Find transformation matrix between two noisy vector sets by optimization of loss function

1.2k Views Asked by At

In theory I've got two sample sets of $N$ (row) vectors $A = \{\vec{a}_0,...,\vec{a}_{N-1}\}$ and $B = \{\vec{b}_0,..., \vec{b}_{N-1}\}$ with all $\vec{a}_n, \vec{b}_n \in \mathbb{R}³$.

I can make sample sets of almost arbitrary length (arbitrary $N$). Within certain limitations that is.

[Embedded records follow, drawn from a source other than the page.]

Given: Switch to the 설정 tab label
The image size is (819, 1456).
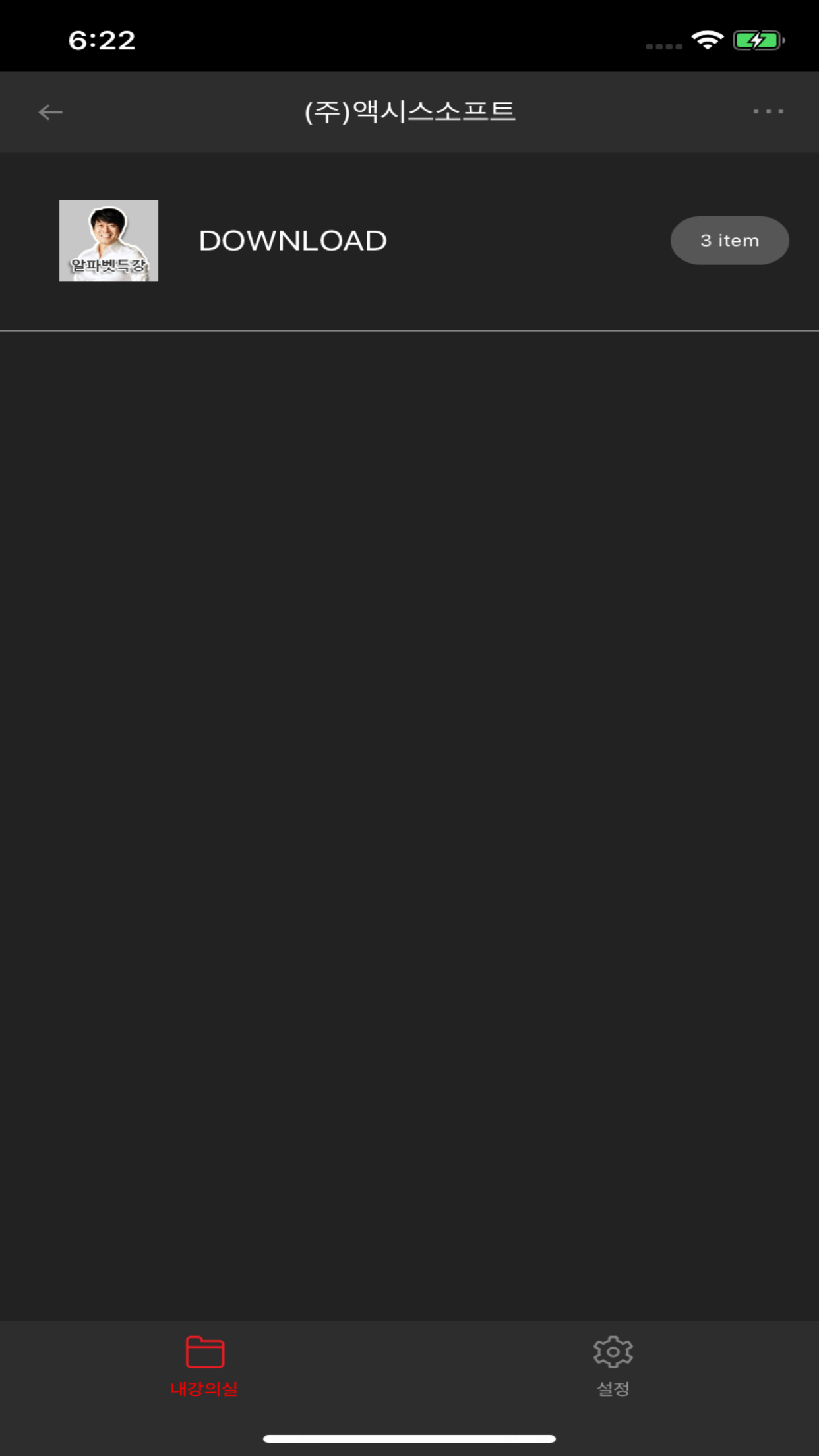Looking at the screenshot, I should (613, 1389).
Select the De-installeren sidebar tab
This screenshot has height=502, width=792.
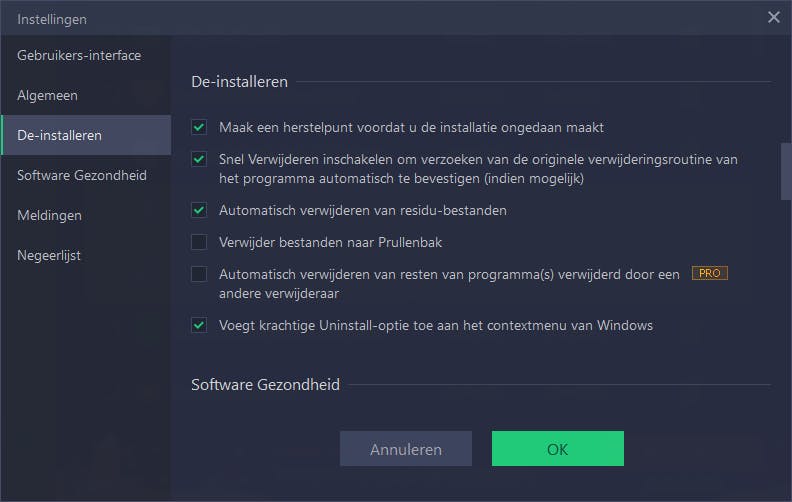point(59,135)
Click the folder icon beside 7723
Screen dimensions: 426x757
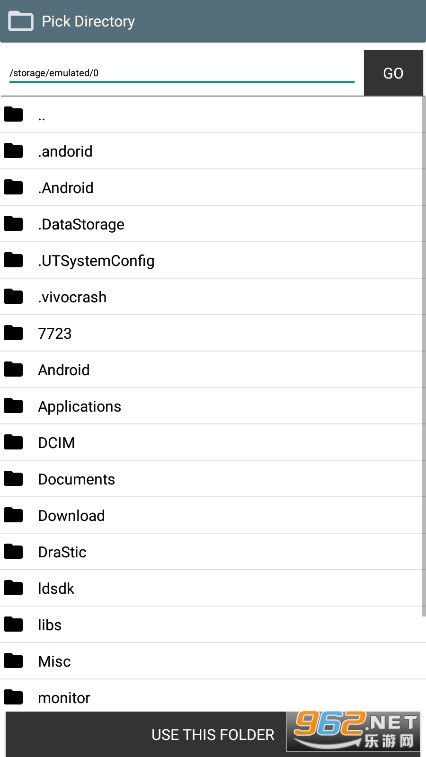(14, 333)
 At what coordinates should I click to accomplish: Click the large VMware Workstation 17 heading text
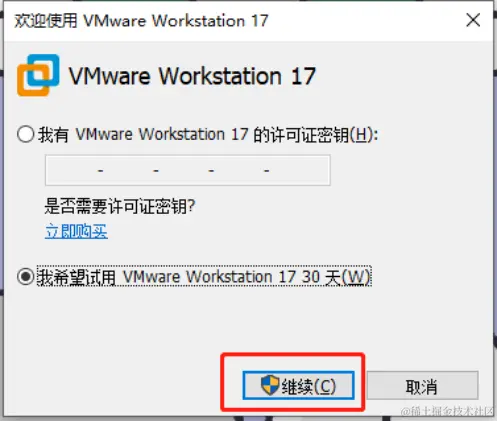(192, 76)
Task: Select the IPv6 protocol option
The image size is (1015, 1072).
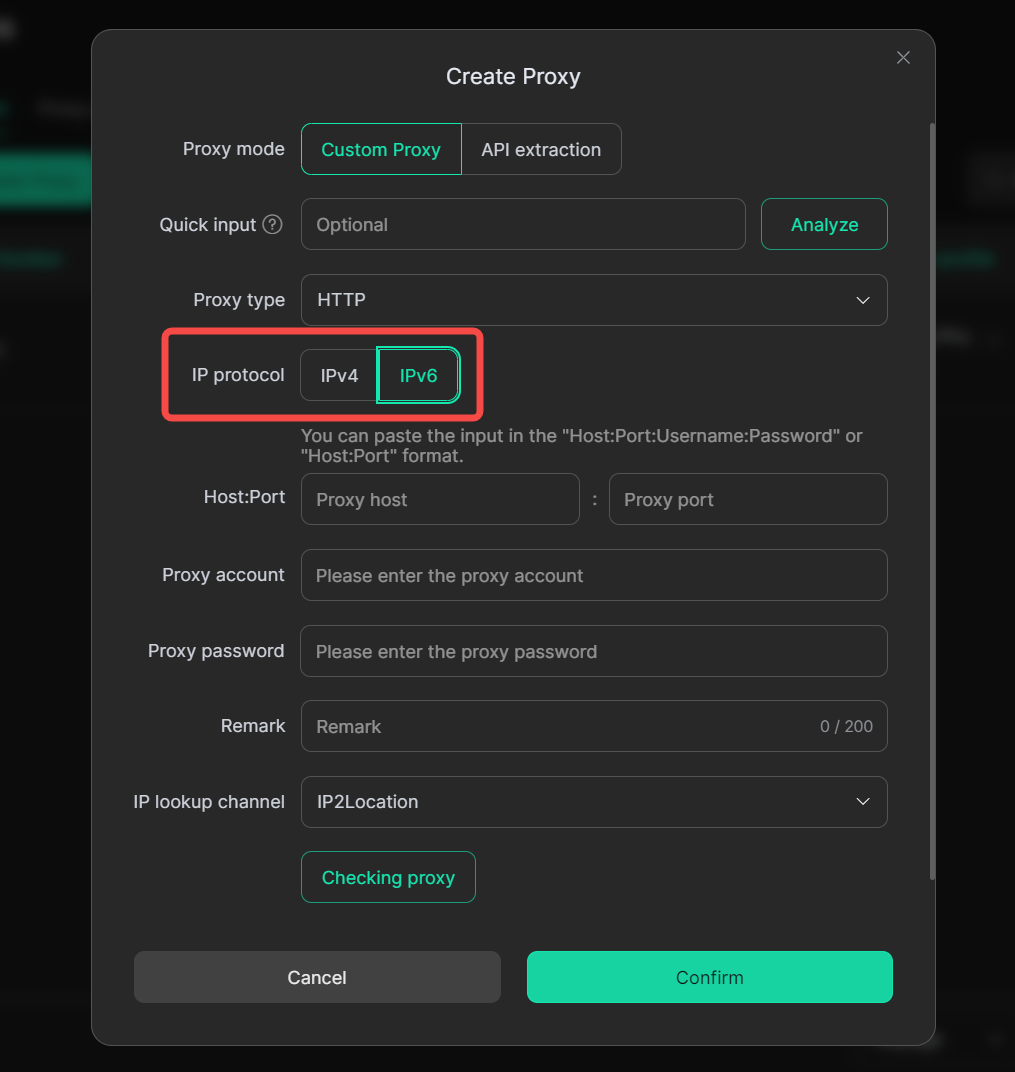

There's an unknown transformation $T$ so that $\vec{b}_n = \vec{a}_n \cdot T$

Each vector $\vec{a}_n$ and $\vec{b}_n$ is also noisy so that $\vec{a'}_n = \vec{a}_n + \epsilon_a(n)$ and $\vec{b'}_n = \vec{b}_n + \epsilon_b(n)$. So the actual sets I'm working with are rather $A' = \{\vec{a'}_0, ..., \vec{a'}_{N-1}\}$ and $B' = \{\vec{b'}_0, ..., \vec{b'}_{N-1}\}$.

In practice I only have $A'$ and $B'$, so, only the noisy vectors.

Noise can be pretty strong, at least on $B$, noise on $A$ however not as much. And the noise is different on both vectors such that $\epsilon_a(n) \neq \epsilon_b(n)$. For simplification I assume that both $\epsilon$ are normal distributed.

I need to find the transformation matrix $T$ based on $A'$ and $B'$.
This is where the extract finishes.